UNITED STATES / NOV 26, 2019 8:36 PM EST

» 2 answers

Overnight I slept, and soon my sleep became waking, The world was newly soiled, new reason was added to old selfishness, When one of the guests entered the room, and did not present her absence With commendation, and with blood-revelation, and with flight of fancy But with the lonely reassurance, that she loved me.
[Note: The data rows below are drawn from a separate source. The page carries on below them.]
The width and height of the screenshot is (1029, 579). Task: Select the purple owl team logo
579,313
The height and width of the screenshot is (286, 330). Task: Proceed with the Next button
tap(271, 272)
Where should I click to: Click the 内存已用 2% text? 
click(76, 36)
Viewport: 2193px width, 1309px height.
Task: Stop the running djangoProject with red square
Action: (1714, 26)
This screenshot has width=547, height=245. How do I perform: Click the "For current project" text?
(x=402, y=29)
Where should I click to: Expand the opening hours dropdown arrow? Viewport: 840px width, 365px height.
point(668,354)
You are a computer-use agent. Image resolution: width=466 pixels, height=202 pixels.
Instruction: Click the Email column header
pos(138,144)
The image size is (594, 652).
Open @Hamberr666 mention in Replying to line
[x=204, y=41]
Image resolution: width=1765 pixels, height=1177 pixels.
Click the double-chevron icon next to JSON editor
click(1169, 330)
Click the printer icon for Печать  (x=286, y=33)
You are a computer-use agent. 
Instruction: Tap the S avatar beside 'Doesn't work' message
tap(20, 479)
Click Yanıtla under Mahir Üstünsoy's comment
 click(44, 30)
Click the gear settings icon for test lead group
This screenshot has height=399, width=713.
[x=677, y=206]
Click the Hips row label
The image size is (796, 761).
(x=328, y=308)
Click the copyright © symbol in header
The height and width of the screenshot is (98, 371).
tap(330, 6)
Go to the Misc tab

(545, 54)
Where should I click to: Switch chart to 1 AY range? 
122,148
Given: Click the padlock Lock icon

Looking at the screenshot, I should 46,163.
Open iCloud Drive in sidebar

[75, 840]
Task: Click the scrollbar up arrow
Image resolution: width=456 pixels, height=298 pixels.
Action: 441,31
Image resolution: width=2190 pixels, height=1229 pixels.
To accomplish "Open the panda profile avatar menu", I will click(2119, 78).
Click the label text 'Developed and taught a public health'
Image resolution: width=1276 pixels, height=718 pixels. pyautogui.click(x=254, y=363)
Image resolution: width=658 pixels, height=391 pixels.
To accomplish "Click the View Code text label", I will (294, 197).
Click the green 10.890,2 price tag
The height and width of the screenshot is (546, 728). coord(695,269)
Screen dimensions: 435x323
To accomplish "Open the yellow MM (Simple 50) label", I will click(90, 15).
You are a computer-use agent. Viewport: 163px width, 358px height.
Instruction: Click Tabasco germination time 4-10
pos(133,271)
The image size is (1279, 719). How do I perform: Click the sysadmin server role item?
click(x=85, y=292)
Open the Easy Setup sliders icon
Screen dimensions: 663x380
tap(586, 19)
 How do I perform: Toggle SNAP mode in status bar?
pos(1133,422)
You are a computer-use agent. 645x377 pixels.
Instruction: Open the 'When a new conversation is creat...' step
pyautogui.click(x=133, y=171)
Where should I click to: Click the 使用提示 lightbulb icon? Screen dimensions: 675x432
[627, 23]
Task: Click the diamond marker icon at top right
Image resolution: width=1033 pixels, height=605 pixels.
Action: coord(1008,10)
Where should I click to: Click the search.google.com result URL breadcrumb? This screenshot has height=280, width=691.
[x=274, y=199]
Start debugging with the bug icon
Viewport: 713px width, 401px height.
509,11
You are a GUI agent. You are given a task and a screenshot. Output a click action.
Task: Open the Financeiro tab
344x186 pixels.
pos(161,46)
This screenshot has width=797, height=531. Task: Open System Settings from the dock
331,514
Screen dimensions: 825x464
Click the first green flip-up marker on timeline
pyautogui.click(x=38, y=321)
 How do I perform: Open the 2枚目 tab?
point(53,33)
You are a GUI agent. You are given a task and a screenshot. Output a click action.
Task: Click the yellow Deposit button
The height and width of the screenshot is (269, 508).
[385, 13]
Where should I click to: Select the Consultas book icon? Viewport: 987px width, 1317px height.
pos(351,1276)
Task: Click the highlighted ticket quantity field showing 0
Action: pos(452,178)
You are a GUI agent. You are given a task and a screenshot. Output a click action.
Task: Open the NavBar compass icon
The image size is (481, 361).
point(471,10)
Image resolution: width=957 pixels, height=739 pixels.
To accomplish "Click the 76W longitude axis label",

UNITED STATES / NOV 25, 2019 2:28 AM EST

» 3 answers

Darlinxeses, I was having trouble with my bedroom door some time ago and posted it on JC.. One of you guys gave the best advice. He said, dip a wooden match in wood glue and beat it in the hole, then put it back in. Wellllll, I just want to say, thank you, kind stranger. 🤗🥰💕💋

UNITED STATES / NOV 24, 2019 11:52 PM EST

» 3 answers

My bowels are exploding with excrement. My toilet is right next to the railing and it makes me pretty uncomfortable to go to the bathroom. It also appears that my fecal matter is micturating. Apparently I ate more than a gallon of beef jerky. Two people are at my door, holding chainsaws and shovels. I will be dead by morning and before you know it, I will have crapped in a body bag. No pain...No memory...No soul...No goodbye.